Nurul Ghufron, Wakil Ketua KPK terpilih berlatar dosen, berpandangan bahwa mekanisme penghentian  penyidikan dalam penanganan perkara merupakan peristiwa alami. Apalagi tak semua penyidikan menghasilkan berkas perkara berupa requisitor yang berujung di meja hijau.
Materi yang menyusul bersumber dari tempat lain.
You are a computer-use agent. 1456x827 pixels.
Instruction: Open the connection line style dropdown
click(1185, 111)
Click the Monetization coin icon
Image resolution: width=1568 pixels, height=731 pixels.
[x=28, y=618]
Ia tegas-tegas menyatakan setuju KPK diberi kewenangan SP3 dengan syarat tertentu. Dia menyebutkan ketika menetapkan tersangka, tanpa alat bukti yang cukup dalam membuktikannya di depan mejelis hakim, maka bukan tidak mungkin status tersangka bakal disandang seseorang dalam kurun waktu yang tak jelas. SP3  menjadi bagian sistem peradilan pidana Indonesia yang berbasis ideologi Pancasila dengan mengedepankan hak asasi manusia. Setiap tindakan manusia tak lepas dari kesalahan. Oleh karena itu perlunya mekanisme check and balance dalam penyidikan agar menghasilkan kebenaran. “Di hadapan kami SP3 adalah keniscayaan,” ujarnya.

Petahanan, Alexander Marwata,  enggan mengomentari gagasan kewenangan SP3 dalam draf revisi UU KPK. Ia berdalih apakah SP3 dimuat dalam perubahan atau tidak, merupakan ranah pembentuk Undang-Undang, bukan KPK.